If you accept all these premises, and I think they’re a fair summary of what a lot of self-identified conservative Christians believe, then, it follows that we have to have a culture with a lot of punishment. Since immorality and crime are the same (people who are immoral will commit all the sins), then a culture that tolerates immorality will be a culture with a lot of crime. [2]

So, what many conservative Christians believe is that, if we want to have a culture that is moral (and with less crime), we must have mechanisms of social control because, if people are not threatened with punishment, they will fall into sin. People—all people–who are not threatened with punishment will sin. Therefore, we have to have a police force that can punish people—that’s the only way to have a culture without a lot of crime (other than massive salvation to their specific sect, but the Calvinist notion that the elect are few makes that problematic).

In my experience, conservative Christians who “support the police” don’t want the police to do what is actually their job: that is, arrest, and not punish, people. They want a police force that is empowered to punish in the moment. That stance, I think, has to do with their sense that the judicial system is too concerned with process, too likely to insist on fairness, and too “liberal” (in the old sense of the word). They think a police officer should be able to decide, in the moment, that a person is good or bad (saint or sinner), and act accordingly.

If you accept all the premises of this version of Calvinism—people are basically bad, they only behave well if punished, right v. wrong is obvious to good people—then you can end up with thinking that the police should be able to punish people.

Except for one problem. Police are people.

If all people are prone to sin unless threatened with punishment, then, if we give the police the power to punish people, some of them will use that power in a sinful way. That conclusion necessarily follows from the premises of this version of Calvinism.
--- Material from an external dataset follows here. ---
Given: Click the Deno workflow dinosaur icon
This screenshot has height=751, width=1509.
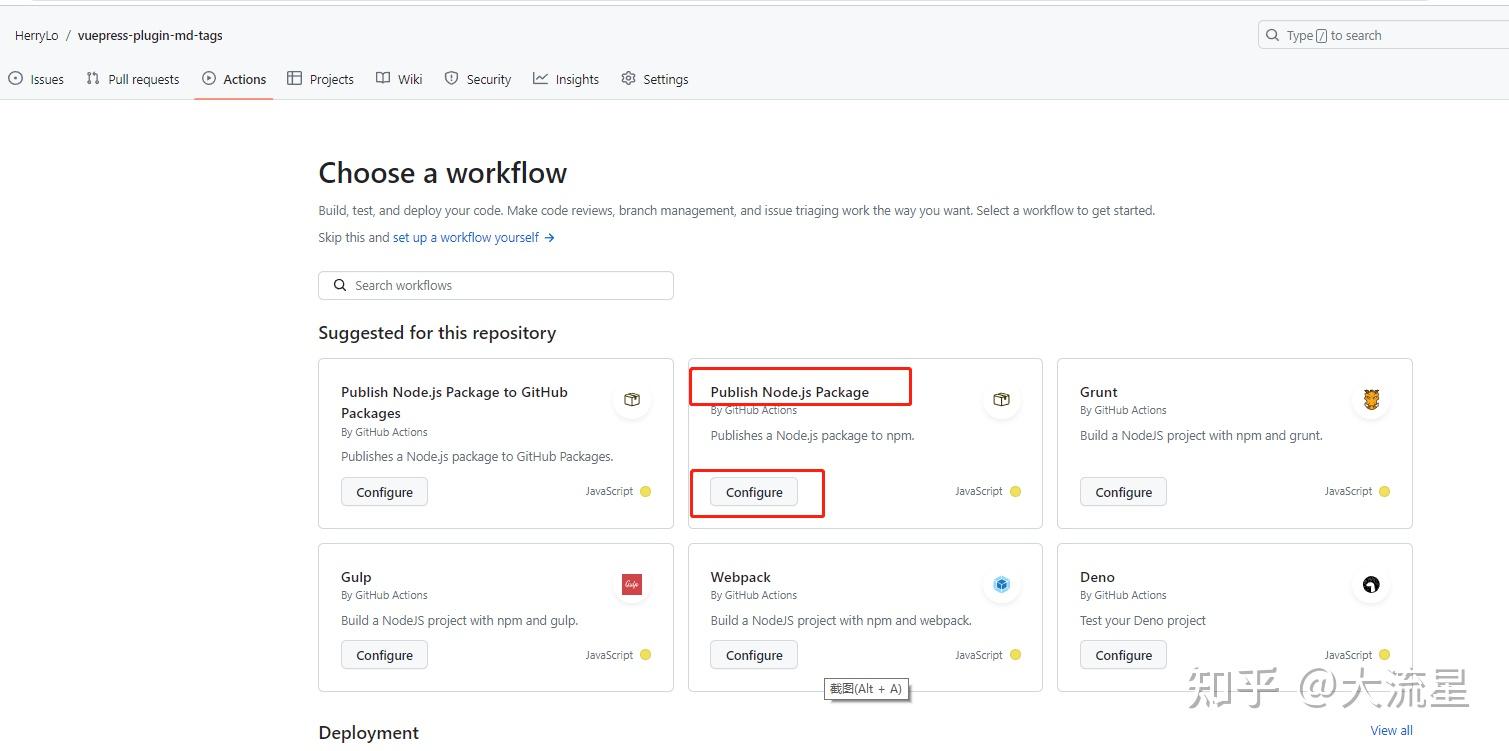Looking at the screenshot, I should coord(1371,584).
So, were these conservative Christians consistent in their application of Calvinism, they would be strong advocates of punitive policies in place for police forces. They would insist that police be held accountable, and punished for misbehavior. They would want to make sure that the police who abused their power—since, as their model of human behavior says, all people will behave sinfully unless threatened with punishment says—are guaranteed to be punished. They would be as committed to punishing abusive police as they are to punishing any other criminal. They would advocate strong and powerful community control of the police, and criminal charges for abusive police.

But they don’t. When it comes to the police, suddenly people don’t need accountability or punishment. How interesting.
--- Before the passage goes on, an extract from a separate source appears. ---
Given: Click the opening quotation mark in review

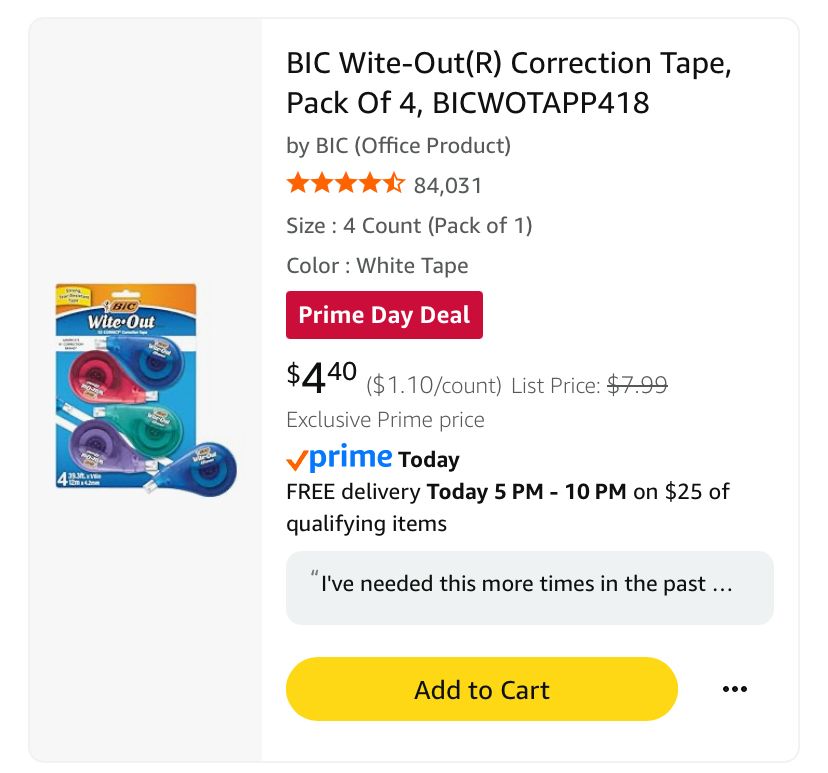Looking at the screenshot, I should (x=314, y=577).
[1] As another aside, this is the weakest part of the lay Calvinist argument for social control. They have a tendency to cite stories, like those about Sodom and Gommorah, that are actually about saving the righteous. While there are Hebrew Bible passages that say that God punishes communities that have fallen, there are none that say that the righteous will be punished for being in a fallen community. God always protects the righteous. It’s also impossible to make a good faith argument that the history of triumphal civilizations is one of Calvinist v. non-Calvinist, or even “follow the rules that current conservative Christians believe are absolutely clearly right v. wrong.” It’s all no-true Scotsmen. When in-groups triumph, it’s proof that God prefers them, when out-groups triumph, it isn’t proof that God prefers them.

[2] Another aside, this is sometimes a circular argument—if you criminalize normal behavior, then it can look as though immorality and criminality correlate. You can break that correlation by decriminalizing immoral behavior, of course. The more important data would be whether decriminalizing “moral” behaviors—women speaking in church, for instance—correlates to civil crimes like murder. There’s no evidence to suggest it does.